DATASET RECORDS Start Marker
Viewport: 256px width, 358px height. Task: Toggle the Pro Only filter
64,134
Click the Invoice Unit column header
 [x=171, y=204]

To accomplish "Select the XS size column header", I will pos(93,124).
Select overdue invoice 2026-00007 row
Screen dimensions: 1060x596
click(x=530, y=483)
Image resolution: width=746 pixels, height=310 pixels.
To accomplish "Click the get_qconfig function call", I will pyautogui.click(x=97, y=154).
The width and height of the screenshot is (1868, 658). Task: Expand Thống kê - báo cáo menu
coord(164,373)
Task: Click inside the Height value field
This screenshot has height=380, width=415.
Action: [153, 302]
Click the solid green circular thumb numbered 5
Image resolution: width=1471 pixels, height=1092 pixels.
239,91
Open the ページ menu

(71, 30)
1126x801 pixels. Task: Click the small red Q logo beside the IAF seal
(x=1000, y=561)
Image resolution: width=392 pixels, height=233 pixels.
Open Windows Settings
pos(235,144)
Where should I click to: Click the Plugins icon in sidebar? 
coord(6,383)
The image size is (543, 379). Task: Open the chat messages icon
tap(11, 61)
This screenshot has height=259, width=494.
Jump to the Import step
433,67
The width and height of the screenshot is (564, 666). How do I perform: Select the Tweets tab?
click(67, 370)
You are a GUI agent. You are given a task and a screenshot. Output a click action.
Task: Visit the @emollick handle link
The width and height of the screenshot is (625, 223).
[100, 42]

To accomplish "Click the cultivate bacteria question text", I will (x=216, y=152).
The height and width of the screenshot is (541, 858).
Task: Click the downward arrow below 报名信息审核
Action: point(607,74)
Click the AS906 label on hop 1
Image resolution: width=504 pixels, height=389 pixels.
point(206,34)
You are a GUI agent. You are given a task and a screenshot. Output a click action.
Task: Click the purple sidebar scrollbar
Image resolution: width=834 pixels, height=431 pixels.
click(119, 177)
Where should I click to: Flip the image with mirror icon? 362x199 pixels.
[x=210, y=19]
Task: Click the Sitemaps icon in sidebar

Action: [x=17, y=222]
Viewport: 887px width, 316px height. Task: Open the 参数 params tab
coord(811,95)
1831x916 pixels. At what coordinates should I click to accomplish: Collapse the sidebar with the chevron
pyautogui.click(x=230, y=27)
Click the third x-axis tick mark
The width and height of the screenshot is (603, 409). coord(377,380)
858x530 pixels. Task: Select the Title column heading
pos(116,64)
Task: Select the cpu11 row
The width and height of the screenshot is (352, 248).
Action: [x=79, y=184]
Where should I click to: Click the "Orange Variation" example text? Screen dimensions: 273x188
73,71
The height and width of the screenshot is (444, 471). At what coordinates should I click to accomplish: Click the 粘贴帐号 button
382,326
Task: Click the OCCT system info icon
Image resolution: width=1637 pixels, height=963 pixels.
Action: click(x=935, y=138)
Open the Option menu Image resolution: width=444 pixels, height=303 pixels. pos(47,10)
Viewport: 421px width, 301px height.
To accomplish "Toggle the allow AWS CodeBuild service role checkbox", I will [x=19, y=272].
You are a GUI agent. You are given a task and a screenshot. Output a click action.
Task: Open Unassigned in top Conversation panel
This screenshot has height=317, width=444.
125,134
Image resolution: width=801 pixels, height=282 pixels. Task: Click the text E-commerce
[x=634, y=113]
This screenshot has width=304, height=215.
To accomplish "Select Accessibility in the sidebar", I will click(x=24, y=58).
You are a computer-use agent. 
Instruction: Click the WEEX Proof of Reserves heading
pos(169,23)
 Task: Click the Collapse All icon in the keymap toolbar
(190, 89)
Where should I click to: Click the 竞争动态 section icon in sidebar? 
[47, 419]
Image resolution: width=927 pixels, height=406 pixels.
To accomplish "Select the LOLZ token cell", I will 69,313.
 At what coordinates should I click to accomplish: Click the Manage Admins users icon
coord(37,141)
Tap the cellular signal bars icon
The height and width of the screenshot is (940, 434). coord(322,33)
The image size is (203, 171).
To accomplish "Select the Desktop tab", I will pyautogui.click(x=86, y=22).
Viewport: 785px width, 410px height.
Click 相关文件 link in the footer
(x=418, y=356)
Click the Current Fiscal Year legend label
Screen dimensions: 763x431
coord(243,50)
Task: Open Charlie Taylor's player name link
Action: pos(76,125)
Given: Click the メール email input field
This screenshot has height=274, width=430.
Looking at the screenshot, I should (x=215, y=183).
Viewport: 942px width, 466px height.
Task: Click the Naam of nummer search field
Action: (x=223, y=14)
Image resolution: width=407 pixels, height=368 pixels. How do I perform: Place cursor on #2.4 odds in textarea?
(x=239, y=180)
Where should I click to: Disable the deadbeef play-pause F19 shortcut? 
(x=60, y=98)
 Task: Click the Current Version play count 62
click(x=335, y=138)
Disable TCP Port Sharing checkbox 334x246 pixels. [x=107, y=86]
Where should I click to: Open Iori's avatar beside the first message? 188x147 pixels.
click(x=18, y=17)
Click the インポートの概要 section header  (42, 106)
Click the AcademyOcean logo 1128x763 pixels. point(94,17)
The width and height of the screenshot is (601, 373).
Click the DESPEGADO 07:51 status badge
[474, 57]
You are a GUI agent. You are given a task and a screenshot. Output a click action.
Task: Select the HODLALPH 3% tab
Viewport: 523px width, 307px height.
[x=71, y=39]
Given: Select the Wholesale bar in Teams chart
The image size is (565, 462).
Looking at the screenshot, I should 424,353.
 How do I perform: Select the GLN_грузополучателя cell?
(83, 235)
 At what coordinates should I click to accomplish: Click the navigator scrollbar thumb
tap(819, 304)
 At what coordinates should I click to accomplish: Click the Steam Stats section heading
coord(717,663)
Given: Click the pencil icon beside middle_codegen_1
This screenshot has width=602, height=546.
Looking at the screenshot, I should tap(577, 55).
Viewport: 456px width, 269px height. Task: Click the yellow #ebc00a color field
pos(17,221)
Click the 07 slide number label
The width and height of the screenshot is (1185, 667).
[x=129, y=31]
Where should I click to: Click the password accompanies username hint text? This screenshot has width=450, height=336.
DATASET RECORDS End Marker
> WHAT YOU ARE ASKED TO DO: Once you have read the entries, write them out again without altering a single character.

> SOLUTION FOR THIS EXERCISE:
Viewport: 256px width, 358px height. Task: Toggle the Pro Only filter
64,134
Click the Invoice Unit column header
 [x=171, y=204]

To accomplish "Select the XS size column header", I will pos(93,124).
Select overdue invoice 2026-00007 row
Screen dimensions: 1060x596
click(x=530, y=483)
Image resolution: width=746 pixels, height=310 pixels.
To accomplish "Click the get_qconfig function call", I will pyautogui.click(x=97, y=154).
The width and height of the screenshot is (1868, 658). Task: Expand Thống kê - báo cáo menu
coord(164,373)
Task: Click inside the Height value field
This screenshot has height=380, width=415.
Action: [153, 302]
Click the solid green circular thumb numbered 5
Image resolution: width=1471 pixels, height=1092 pixels.
239,91
Open the ページ menu

(71, 30)
1126x801 pixels. Task: Click the small red Q logo beside the IAF seal
(x=1000, y=561)
Image resolution: width=392 pixels, height=233 pixels.
Open Windows Settings
pos(235,144)
Where should I click to: Click the Plugins icon in sidebar? 
coord(6,383)
The image size is (543, 379). Task: Open the chat messages icon
tap(11, 61)
This screenshot has height=259, width=494.
Jump to the Import step
433,67
The width and height of the screenshot is (564, 666). How do I perform: Select the Tweets tab?
click(67, 370)
You are a GUI agent. You are given a task and a screenshot. Output a click action.
Task: Visit the @emollick handle link
The width and height of the screenshot is (625, 223).
[100, 42]

To accomplish "Click the cultivate bacteria question text", I will (x=216, y=152).
The height and width of the screenshot is (541, 858).
Task: Click the downward arrow below 报名信息审核
Action: point(607,74)
Click the AS906 label on hop 1
Image resolution: width=504 pixels, height=389 pixels.
point(206,34)
You are a GUI agent. You are given a task and a screenshot. Output a click action.
Task: Click the purple sidebar scrollbar
Image resolution: width=834 pixels, height=431 pixels.
click(119, 177)
Where should I click to: Flip the image with mirror icon? 362x199 pixels.
[x=210, y=19]
Task: Click the Sitemaps icon in sidebar

Action: [x=17, y=222]
Viewport: 887px width, 316px height. Task: Open the 参数 params tab
coord(811,95)
1831x916 pixels. At what coordinates should I click to accomplish: Collapse the sidebar with the chevron
pyautogui.click(x=230, y=27)
Click the third x-axis tick mark
The width and height of the screenshot is (603, 409). coord(377,380)
858x530 pixels. Task: Select the Title column heading
pos(116,64)
Task: Select the cpu11 row
The width and height of the screenshot is (352, 248).
Action: [x=79, y=184]
Where should I click to: Click the "Orange Variation" example text? Screen dimensions: 273x188
73,71
The height and width of the screenshot is (444, 471). At what coordinates should I click to accomplish: Click the 粘贴帐号 button
382,326
Task: Click the OCCT system info icon
Image resolution: width=1637 pixels, height=963 pixels.
Action: click(x=935, y=138)
Open the Option menu Image resolution: width=444 pixels, height=303 pixels. pos(47,10)
Viewport: 421px width, 301px height.
To accomplish "Toggle the allow AWS CodeBuild service role checkbox", I will [x=19, y=272].
You are a GUI agent. You are given a task and a screenshot. Output a click action.
Task: Open Unassigned in top Conversation panel
This screenshot has height=317, width=444.
125,134
Image resolution: width=801 pixels, height=282 pixels. Task: Click the text E-commerce
[x=634, y=113]
This screenshot has width=304, height=215.
To accomplish "Select Accessibility in the sidebar", I will click(x=24, y=58).
You are a computer-use agent. 
Instruction: Click the WEEX Proof of Reserves heading
pos(169,23)
 Task: Click the Collapse All icon in the keymap toolbar
(190, 89)
Where should I click to: Click the 竞争动态 section icon in sidebar? 
[47, 419]
Image resolution: width=927 pixels, height=406 pixels.
To accomplish "Select the LOLZ token cell", I will 69,313.
 At what coordinates should I click to accomplish: Click the Manage Admins users icon
coord(37,141)
Tap the cellular signal bars icon
The height and width of the screenshot is (940, 434). coord(322,33)
The image size is (203, 171).
To accomplish "Select the Desktop tab", I will pyautogui.click(x=86, y=22).
Viewport: 785px width, 410px height.
Click 相关文件 link in the footer
(x=418, y=356)
Click the Current Fiscal Year legend label
Screen dimensions: 763x431
coord(243,50)
Task: Open Charlie Taylor's player name link
Action: pos(76,125)
Given: Click the メール email input field
This screenshot has height=274, width=430.
Looking at the screenshot, I should (x=215, y=183).
Viewport: 942px width, 466px height.
Task: Click the Naam of nummer search field
Action: (x=223, y=14)
Image resolution: width=407 pixels, height=368 pixels. How do I perform: Place cursor on #2.4 odds in textarea?
(x=239, y=180)
Where should I click to: Disable the deadbeef play-pause F19 shortcut? 
(x=60, y=98)
 Task: Click the Current Version play count 62
click(x=335, y=138)
Disable TCP Port Sharing checkbox 334x246 pixels. [x=107, y=86]
Where should I click to: Open Iori's avatar beside the first message? 188x147 pixels.
click(x=18, y=17)
Click the インポートの概要 section header  (42, 106)
Click the AcademyOcean logo 1128x763 pixels. point(94,17)
The width and height of the screenshot is (601, 373).
Click the DESPEGADO 07:51 status badge
[474, 57]
You are a GUI agent. You are given a task and a screenshot. Output a click action.
Task: Select the HODLALPH 3% tab
Viewport: 523px width, 307px height.
[x=71, y=39]
Given: Select the Wholesale bar in Teams chart
The image size is (565, 462).
Looking at the screenshot, I should 424,353.
 How do I perform: Select the GLN_грузополучателя cell?
(83, 235)
 At what coordinates should I click to accomplish: Click the navigator scrollbar thumb
tap(819, 304)
 At what coordinates should I click to accomplish: Click the Steam Stats section heading
coord(717,663)
Given: Click the pencil icon beside middle_codegen_1
This screenshot has width=602, height=546.
Looking at the screenshot, I should tap(577, 55).
Viewport: 456px width, 269px height. Task: Click the yellow #ebc00a color field
pos(17,221)
Click the 07 slide number label
The width and height of the screenshot is (1185, 667).
[x=129, y=31]
Where should I click to: Click the password accompanies username hint text? This screenshot has width=450, height=336.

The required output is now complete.